Jesus told us that we can move mountains with a mustard seed of faith. This is not a trick or a slight of hand where a small seed represents a huge amount of faith. The mustard seed is small, like the tip of a pen or a watchscrew. Jesus is not saying that we have to conjure up faith to ask for GOD to do big things because it is up to GOD. He has that power, but he still sometimes chooses not to heal. Not to do big things.

The common answer is that God knows better for us when he chooses not to answer our prayers. That he has a better plan or a more wonderful solution. We have problems here too. Is it better that a college student feels so lost and hopeless that he commits suicide? Better that a 23-year-old is killed in a car accident? Better that a 15-year-old dies of cancer? Better that family members suffer and grieve? Dr. Geoffrey Wainwright told us, "We cannot believe that God gives illness." It is not a better solution. It is a product of our fallen condition and our fallen world. When the kingdom comes, these things will pass away. "And I saw the Holy City, the new Jerusalem, coming down out of heaven from God, prepared as a bride beautifully dressed for her husband. And I heard a loud voice from the throne saying, 'Now the dwelling of God is with humans, and he will live with them. They will be his people, and God himself will be with them and be their God. He will wipe every tear from their eyes. There will be no more death or mourning or crying or pain, for the old order of things has passed away."

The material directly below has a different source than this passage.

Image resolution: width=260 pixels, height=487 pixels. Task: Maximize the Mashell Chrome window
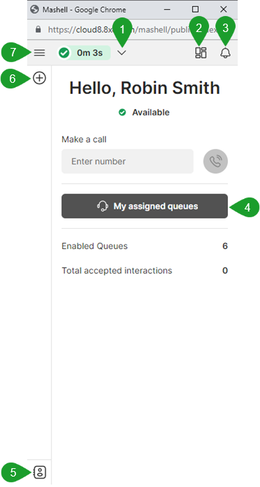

I don't know that I have a way out of this maze yet, although I think that Job may actually provide our solution. Dr. Ellen Davis taught us that Job is one of only two men in the Old Testament who are said to be "possessing of integrity." Even Job's wife tells him to let go of his integrity and curse God and die. Instead, Job holds on to his integrity by holding on to God and asking him questions and talking to him. To let go of his integrity would have been to let go of his faith. Job teaches us that it takes great faith to cling to God when the miracles do not come. He is the only one in the book to do so. Job also teaches us that the dangerous things which God has created are beautiful because they are created. The death and destruction they cause are not beautiful, but the rain, the hail, the lightning, the lion are all good because God has created them that way. There is a beauty in the unpredictability of God's creation because there is also an unpredictability in God, and it is beautiful in God as well. It includes his mercy in choosing Israel as his people to spread his light to the nations. It includes his decision to humble himself to become incarnate in the form of a baby. Finally, it includes the suffering of God on the cross, where he joined us as an innocent suffering, and who, like Job, was redeemed out of that suffering through the resurrection. It is precisely this dangerous unpredictability which provides the grace which covers all of our sins with the blood of Christ and reconciles our relationship with the one who created us.

It takes great trust to cling to a God who is unpredictable in a world that is fallen and broken when suffering strikes and the miracles do not come. Lord, I trust! Help my lack of trust!